# Task item
Every word of the listing should be reproduced without alteration.
*****
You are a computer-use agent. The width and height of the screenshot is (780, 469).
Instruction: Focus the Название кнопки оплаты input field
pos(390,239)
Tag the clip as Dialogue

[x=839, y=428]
*****
# Reply
You are a computer-use agent. The width and height of the screenshot is (780, 469).
Instruction: Focus the Название кнопки оплаты input field
pos(390,239)
Tag the clip as Dialogue

[x=839, y=428]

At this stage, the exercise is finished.